● Page extract
⟨

Ornamental Separator

A Classy Cabbage

Once described as a gentleman’s delicacy, cauliflower is now prized for its versatility

John Randolph recorded in his 18th-century Treatise on Gardening that cauliflower must be sown “critically to a day” or successful growth could not be guaranteed.

For spring planting in Virginia, according to Randolph, that day was April 12, or Sept. 12 for fall. Wesley Greene didn’t speculate whether those dates were hard and fast in his Vegetable Gardening the Colonial Williamsburg Way. But Greene does advise that the plants grow best at temperatures between 58 and 68 degrees, so temperatures within 85 days of planting must be taken into account for a successful harvest.

Greene tells us that cauliflower was first described in England by John Gerard in 1597 as one of the finest members of the cabbage family. Centuries later, Mark Twain would call cauliflower “nothing but cabbage with a college education,” hinting at its expense during Victorian times.

⟩

● What you need to do
**a.** Answer these questions from the cauliflower article, one per line:
(i) What fall sowing date did Randolph give for Virginia?
(ii) Between what temperatures does Greene say the plants grow best?
(iii) Who first described cauliflower in England, and in what year?
**b.** Extend the cauliflower article with the paragraphs that would follow its final sentence.

● Data segment

⟨

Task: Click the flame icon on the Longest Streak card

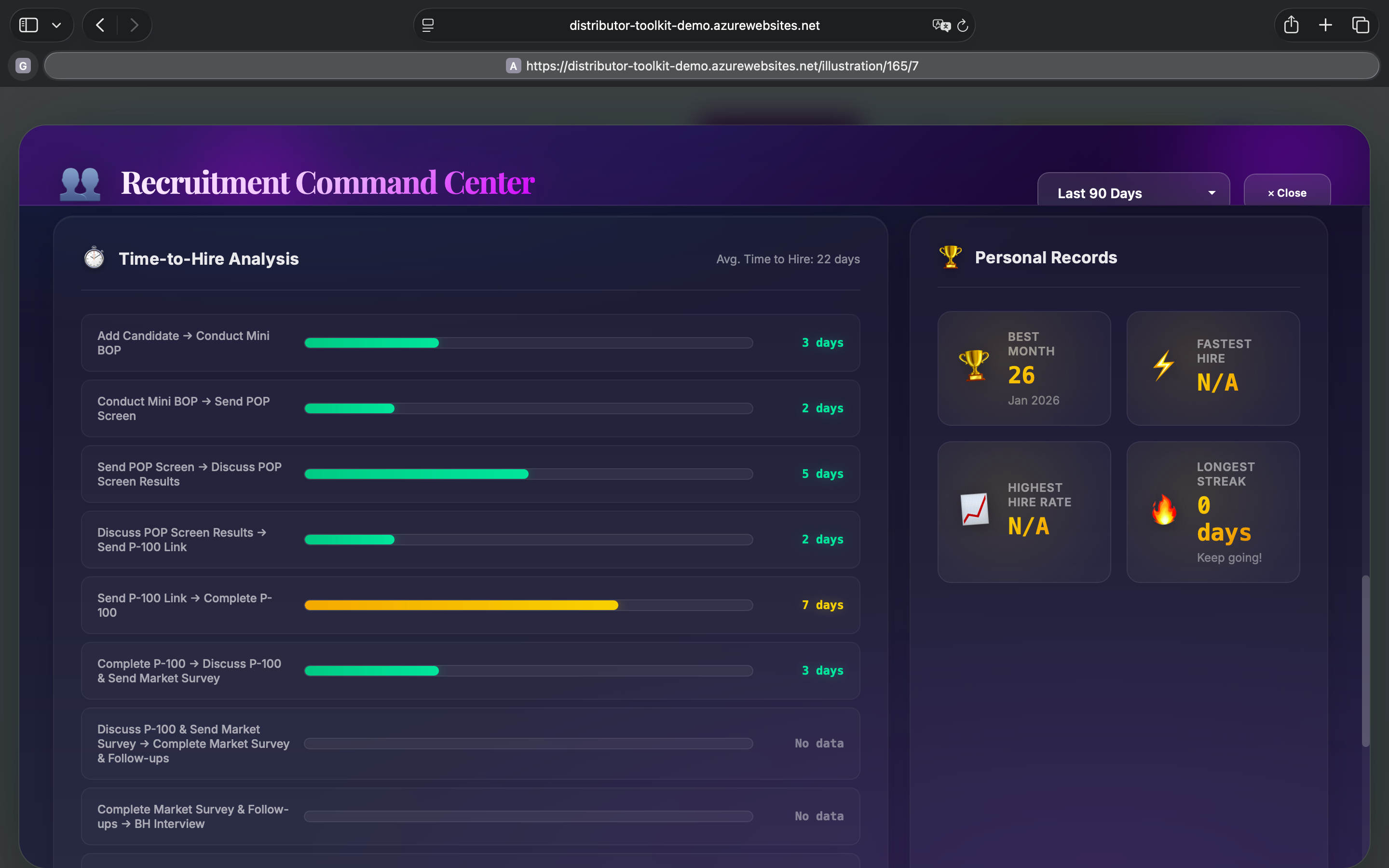Action: click(x=1165, y=509)
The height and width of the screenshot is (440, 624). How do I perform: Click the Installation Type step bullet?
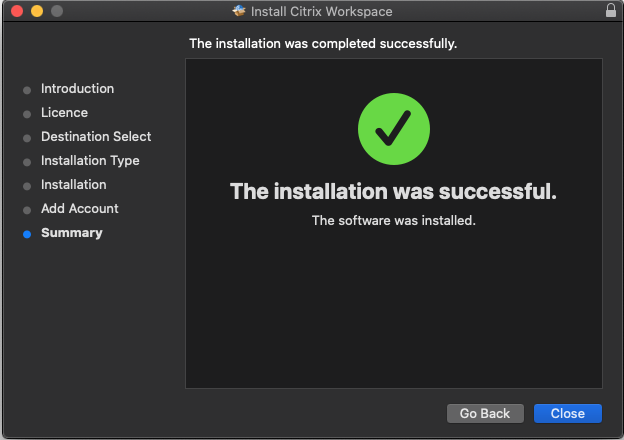point(27,162)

⟩

● Exercise results
**a.**
(i) Sept. 12
(ii) Between 58 and 68 degrees
(iii) John Gerard, in 1597

**b.**
Cauliflower was considered a bit of an extravagance in the 16th, 17th and 18th centuries, too. Many authors of the time period list it as one of the delicacies found in the gardens of gentlemen. Its elite status was due to the difficulty of raising cauliflower. Greene calls it “one of the more demanding residents of the kitchen garden.”

Historic Foodways apprentice Tiffany Fisk agrees.

“Cauliflower has been grown in Italy since the 15th century,” Fisk said. “It’s primarily a gentleman’s garden plant because it takes so much time and space to grow.” Although it is labor-intensive, Fisk said cauliflower most certainly would have been found in 18th-century Williamsburg because it was the capital city, and there were plenty of gentry living in the area. Today, it is grown in the Palace Garden and in the Colonial Garden, across from Bruton Parish Church on Duke of Gloucester Street.

Fisk discovered an 18th-century recipe that looks surprisingly like a recipe from cookbooks of the 1950s. But in a nod to the Italians, who cherished cauliflower, this recipe uses Parmesan cheese instead of American.

“Cauliflower makes a great substitute for rice or potatoes,” said Travis Brust, executive chef of the Williamsburg Inn. “It’s lower in calories, is more flavorful and has a silky, smooth texture in recipes.”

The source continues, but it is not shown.